Much of the above evidence indicates that CAM, even though used
frequently by cancer patients, is not supported by compelling data.
This is particularly true for CAM as a cancer cure. The role of CAM as a
palliative or supportive cancer treatment might be slightly
different.54 Several CAM modalities
have the potential to increase wellbeing with little potential for
harm (eg, acupuncture, reflexology). This raises the complex
question of what evidence is required for such therapies. Is it enough
that individual patients desire CAM and feel better with it, or does
one need to demonstrate that the CAM intervention in question is at
least as effective and/or cost-effective as conventional
palliative care? These questions require serious consideration and
further, detailed discussion.
The potential for harm is considerable for several of the CAM
treatments (eg, chiropractic, coffee enemas, ozone therapy, HMPs).

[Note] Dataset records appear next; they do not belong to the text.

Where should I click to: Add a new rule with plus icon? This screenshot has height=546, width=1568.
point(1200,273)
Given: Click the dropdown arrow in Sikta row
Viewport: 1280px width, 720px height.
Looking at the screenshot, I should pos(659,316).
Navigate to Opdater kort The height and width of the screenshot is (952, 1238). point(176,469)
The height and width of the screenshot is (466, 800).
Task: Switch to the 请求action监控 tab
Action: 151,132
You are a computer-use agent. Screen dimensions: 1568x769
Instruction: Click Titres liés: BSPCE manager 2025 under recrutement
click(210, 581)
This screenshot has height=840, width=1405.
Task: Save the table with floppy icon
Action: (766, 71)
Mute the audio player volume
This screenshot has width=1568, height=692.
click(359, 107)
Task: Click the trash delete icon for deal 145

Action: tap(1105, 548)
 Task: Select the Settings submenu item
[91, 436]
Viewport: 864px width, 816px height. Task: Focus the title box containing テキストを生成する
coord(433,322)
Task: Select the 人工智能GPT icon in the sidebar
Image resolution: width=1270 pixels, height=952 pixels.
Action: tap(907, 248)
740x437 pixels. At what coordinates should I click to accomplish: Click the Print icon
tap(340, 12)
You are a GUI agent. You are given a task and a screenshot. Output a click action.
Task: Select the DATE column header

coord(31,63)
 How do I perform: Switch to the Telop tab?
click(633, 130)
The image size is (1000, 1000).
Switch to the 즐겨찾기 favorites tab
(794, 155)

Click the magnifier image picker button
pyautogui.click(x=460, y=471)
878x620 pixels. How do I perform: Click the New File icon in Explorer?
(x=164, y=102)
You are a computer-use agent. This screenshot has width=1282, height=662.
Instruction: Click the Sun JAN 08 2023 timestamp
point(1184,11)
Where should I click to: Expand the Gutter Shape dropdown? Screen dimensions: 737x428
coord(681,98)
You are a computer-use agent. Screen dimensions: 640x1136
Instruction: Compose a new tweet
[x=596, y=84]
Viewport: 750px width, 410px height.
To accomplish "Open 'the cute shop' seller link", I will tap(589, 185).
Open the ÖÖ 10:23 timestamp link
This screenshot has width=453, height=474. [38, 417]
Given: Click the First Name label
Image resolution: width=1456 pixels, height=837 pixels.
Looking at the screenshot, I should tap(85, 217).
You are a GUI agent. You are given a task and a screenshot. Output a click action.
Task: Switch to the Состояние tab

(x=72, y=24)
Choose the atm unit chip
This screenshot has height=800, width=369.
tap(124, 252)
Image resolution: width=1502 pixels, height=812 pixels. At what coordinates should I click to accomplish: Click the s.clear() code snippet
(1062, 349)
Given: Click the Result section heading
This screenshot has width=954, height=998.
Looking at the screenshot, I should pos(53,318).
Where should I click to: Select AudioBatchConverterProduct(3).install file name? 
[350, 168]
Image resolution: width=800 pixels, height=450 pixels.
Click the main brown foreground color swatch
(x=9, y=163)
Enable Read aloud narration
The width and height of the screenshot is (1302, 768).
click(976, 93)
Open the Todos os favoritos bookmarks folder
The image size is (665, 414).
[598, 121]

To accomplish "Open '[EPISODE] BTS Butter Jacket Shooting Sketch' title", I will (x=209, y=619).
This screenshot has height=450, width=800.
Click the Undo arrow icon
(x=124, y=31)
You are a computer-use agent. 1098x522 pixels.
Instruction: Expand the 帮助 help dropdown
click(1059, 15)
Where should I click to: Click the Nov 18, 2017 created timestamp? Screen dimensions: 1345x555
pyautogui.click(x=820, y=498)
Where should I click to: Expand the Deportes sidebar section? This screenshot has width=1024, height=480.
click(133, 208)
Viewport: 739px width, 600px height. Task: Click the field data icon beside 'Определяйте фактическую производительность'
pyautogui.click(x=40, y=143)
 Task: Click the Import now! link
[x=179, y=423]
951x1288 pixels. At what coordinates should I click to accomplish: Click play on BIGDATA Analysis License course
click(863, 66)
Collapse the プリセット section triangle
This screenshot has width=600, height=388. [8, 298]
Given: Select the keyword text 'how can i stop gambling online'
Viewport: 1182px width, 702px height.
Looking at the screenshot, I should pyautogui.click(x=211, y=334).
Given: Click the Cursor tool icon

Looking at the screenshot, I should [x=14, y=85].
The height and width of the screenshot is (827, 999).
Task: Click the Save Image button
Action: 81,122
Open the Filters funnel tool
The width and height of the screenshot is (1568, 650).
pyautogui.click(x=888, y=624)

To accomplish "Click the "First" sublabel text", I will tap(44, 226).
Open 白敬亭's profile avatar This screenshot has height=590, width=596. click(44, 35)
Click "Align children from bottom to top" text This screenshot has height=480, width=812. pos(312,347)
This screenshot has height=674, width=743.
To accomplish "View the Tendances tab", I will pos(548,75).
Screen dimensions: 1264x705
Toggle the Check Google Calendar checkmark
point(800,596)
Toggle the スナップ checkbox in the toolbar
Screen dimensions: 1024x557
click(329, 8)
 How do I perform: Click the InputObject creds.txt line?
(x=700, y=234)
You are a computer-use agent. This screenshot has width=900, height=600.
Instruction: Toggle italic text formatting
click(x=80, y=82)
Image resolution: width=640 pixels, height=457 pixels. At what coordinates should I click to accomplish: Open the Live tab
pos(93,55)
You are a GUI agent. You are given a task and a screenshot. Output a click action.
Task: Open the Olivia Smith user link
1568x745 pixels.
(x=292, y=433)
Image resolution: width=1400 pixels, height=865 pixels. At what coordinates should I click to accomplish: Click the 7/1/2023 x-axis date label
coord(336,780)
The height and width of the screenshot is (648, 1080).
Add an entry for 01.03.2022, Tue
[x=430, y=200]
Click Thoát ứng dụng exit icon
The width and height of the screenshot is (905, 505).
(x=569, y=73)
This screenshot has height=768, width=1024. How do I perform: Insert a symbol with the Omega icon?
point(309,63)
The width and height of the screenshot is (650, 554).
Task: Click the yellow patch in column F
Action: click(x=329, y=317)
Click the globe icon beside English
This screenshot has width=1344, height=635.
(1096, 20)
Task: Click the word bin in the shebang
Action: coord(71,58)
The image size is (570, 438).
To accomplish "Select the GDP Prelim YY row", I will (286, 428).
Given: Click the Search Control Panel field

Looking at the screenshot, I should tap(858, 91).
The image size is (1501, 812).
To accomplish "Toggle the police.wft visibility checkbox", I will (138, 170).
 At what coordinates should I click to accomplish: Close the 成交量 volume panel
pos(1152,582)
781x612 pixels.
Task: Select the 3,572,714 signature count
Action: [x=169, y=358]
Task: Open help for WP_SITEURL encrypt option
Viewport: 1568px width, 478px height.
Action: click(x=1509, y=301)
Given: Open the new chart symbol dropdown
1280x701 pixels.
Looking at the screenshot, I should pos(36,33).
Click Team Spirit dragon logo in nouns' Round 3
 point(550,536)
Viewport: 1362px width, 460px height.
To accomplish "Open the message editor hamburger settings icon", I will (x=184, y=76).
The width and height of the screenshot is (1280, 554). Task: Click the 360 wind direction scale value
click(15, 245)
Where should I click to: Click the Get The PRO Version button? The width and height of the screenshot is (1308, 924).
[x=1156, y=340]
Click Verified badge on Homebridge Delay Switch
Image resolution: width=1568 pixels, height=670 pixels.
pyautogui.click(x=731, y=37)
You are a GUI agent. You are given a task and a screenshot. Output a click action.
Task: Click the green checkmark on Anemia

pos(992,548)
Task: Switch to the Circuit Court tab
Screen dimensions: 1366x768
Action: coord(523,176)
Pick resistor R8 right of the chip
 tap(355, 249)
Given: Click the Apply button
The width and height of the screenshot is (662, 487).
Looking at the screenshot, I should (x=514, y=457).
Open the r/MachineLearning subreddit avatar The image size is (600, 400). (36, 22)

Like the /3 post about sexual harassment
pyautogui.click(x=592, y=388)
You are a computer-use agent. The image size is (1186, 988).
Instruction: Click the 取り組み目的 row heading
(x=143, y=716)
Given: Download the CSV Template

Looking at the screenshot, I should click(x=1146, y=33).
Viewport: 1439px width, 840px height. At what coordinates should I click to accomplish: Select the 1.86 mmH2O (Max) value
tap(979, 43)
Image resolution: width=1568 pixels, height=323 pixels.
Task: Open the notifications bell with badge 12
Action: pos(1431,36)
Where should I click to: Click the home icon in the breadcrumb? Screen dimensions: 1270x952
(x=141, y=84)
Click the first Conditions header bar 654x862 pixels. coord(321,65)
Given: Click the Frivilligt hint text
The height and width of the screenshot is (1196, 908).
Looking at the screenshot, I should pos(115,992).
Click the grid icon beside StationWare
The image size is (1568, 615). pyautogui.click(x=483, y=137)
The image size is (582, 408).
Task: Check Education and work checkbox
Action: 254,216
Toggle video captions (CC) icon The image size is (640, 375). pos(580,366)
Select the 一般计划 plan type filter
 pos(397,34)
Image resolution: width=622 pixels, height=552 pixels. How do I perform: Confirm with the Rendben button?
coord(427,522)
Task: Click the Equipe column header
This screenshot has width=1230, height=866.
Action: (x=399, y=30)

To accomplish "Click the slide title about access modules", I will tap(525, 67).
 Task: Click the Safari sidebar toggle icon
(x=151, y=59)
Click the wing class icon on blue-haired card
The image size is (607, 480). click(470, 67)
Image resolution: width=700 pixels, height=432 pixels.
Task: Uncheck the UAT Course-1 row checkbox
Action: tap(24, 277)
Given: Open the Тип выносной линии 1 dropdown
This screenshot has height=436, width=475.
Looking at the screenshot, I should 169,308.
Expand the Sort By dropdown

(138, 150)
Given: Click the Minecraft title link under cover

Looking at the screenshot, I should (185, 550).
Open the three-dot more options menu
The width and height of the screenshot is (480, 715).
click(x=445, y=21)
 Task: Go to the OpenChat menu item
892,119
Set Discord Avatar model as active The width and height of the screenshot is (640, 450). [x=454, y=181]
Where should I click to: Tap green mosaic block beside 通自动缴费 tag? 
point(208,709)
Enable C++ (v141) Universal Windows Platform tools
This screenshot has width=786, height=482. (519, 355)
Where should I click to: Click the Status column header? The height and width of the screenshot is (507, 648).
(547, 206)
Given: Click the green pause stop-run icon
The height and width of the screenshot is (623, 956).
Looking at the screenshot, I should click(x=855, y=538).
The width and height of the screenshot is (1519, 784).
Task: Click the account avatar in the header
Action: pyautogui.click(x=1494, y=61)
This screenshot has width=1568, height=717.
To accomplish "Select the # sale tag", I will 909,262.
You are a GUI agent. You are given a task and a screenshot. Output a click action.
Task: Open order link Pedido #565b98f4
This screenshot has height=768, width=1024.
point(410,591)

Ideally, one would want exact incidence figures of adverse events and
conduct proper risk-benefit analyses. Unfortunately, for most
forms of CAM, such data are not available. Future research should
focus not merely on the efficacy but also on the safety of CAM. The
ultimate question that needs answering is, does a given CAM
intervention do more good than harm to cancer patients?
In conclusion, cancer patients frequently use CAM. For most of these
treatments the evidence is woefully incomplete. One challenge for
the future is to adequately match CAM's popularity with an evidence
base.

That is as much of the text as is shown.